Даже имя вдруг вспомнила! Дверь захлопнулась. Я перевел дух, я отдыхал под оживленный говор своих идеальных помощников: они не мешали, не лезли, не сбивали с толку, а наблюдали. Очевидно, на этой сцене, полный тайны-тьмы, перед ними — да и передо мной! — разыгрывался единственный в своем роде спектакль, где было все: и жизнь, и смерть, и слезы, и любовь.
— Ну, Ваня… вы позволите мне так вас называть? Я человек простой и старик… — Я кивнул. — Ну, Ваня, ты настоящий писатель. Сумел женщину расшевелить. Теперь она у нас забегает.
— Никак не могу понять, — задумчиво отозвался я, — никак не могу вспомнить… когда именно Анюта заинтересовалась нашим разговором. Просто почувствовал вдруг в ней перемену. Но что ее затронуло? Какой мой вопрос?
— Может, насчет мужа?
— Нет, раньше. Гораздо раньше.
— Сестру вспомнила — смягчилась.
— Нет, не то. Какой-то совершенно определенный интерес. Но к чему?
— Все понятно, — вмешался Игорек. — Испугалась. Вы заметили, какая она здоровая? А сестра, сама призналась, крошка.
— У нее-то сколько угодно было времени и прикончить, и следы замести.
— Не буровь! — отмахнулся Василий Васильевич.
— Что «не буровь»? Она ж ей завидует! Вы не заметили? Может, они Бориса этого не поделили. А он догадался — видишь, говорит, изменился — и донес старику.
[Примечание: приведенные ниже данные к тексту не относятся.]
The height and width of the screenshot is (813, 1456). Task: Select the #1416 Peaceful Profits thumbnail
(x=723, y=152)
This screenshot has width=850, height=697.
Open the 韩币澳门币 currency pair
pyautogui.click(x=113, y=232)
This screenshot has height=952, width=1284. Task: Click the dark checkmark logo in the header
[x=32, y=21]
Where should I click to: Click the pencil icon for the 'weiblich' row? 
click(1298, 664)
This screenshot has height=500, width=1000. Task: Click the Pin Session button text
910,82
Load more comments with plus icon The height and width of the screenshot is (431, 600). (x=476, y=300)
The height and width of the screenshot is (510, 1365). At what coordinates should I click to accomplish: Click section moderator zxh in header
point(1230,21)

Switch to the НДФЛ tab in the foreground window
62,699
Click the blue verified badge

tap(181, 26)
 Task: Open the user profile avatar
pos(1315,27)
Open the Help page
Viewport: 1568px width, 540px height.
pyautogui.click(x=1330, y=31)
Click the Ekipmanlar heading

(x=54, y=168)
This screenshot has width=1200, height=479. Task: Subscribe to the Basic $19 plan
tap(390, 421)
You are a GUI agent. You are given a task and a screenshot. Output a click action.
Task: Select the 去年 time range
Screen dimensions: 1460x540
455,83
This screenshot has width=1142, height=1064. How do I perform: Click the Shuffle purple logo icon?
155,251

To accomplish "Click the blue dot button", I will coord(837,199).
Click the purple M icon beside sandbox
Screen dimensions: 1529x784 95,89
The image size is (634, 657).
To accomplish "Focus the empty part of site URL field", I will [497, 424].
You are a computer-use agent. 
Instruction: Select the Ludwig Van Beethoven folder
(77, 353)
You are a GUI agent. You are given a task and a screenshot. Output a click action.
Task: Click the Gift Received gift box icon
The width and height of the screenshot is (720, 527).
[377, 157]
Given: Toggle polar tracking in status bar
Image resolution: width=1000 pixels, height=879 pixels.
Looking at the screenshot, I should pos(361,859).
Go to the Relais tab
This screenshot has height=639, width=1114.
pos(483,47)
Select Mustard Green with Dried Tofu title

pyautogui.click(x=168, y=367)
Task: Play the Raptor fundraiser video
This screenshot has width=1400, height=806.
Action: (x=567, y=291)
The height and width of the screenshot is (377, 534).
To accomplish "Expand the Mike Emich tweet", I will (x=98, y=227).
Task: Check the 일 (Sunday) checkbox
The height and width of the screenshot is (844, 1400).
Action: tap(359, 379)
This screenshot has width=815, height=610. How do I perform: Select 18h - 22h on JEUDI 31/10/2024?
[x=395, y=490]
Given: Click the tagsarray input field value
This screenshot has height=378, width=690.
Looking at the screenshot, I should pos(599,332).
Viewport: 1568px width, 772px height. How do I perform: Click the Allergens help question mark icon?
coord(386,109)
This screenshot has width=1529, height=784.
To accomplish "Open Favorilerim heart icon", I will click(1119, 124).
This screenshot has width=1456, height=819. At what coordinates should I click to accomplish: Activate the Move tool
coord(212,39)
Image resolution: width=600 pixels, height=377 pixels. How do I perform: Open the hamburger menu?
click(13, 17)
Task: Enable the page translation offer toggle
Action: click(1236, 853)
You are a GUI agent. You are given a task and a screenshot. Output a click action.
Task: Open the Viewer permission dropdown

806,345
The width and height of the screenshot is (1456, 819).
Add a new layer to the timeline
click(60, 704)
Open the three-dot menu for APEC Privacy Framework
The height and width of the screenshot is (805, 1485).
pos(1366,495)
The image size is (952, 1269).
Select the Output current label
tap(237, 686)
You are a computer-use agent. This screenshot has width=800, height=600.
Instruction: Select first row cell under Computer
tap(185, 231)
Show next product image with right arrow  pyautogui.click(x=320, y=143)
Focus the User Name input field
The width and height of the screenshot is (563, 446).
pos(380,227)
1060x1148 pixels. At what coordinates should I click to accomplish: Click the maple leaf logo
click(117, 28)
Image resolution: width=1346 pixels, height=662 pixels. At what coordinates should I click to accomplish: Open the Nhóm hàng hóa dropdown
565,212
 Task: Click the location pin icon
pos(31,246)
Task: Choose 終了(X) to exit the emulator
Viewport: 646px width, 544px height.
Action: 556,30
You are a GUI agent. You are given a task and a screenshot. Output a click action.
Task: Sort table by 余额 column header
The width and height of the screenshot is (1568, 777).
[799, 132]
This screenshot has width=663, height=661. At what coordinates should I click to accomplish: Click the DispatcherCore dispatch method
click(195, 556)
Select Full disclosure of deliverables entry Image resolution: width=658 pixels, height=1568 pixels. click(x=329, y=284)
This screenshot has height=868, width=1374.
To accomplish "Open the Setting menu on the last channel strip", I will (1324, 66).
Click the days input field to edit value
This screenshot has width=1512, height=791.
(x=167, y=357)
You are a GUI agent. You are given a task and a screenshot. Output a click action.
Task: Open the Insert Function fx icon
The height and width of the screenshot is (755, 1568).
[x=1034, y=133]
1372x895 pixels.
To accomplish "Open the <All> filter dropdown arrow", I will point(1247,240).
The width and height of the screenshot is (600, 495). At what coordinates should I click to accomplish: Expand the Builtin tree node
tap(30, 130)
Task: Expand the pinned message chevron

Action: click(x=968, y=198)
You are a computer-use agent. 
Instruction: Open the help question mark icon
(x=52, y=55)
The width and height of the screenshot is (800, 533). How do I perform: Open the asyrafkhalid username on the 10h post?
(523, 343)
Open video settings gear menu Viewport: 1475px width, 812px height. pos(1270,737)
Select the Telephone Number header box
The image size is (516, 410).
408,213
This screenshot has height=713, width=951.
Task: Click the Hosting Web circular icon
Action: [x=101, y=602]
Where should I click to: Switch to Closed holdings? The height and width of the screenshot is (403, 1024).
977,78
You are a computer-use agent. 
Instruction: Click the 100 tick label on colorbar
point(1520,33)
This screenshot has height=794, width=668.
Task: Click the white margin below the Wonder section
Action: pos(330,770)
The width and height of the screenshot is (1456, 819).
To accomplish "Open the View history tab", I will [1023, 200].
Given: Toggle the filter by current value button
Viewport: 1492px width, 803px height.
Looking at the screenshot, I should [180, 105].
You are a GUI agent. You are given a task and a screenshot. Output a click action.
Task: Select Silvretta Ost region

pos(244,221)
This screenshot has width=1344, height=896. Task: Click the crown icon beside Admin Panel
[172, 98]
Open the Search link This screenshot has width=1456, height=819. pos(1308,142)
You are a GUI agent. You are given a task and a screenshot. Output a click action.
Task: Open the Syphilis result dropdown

Тот с ума сошел, а Борис не захотел с убийцей жить.
— Что-то мне Борис этот самый не симпатичен, — заявил Василий Васильевич. — Но в Москву она за мальчишкой собралась, понял? Как-то ты ее Петей поддел, а?
— Когда исчезла Маруся, тот ехал в международном вагоне. Он был на даче почти за сутки — вот в чем дело! И никаких его отпечатков — и на окне их нет. Сама собой напрашивается связь. Но — Вертер весь обвешан ярлыками: алиби! не виновен!.. Хоть бы он завтра появился.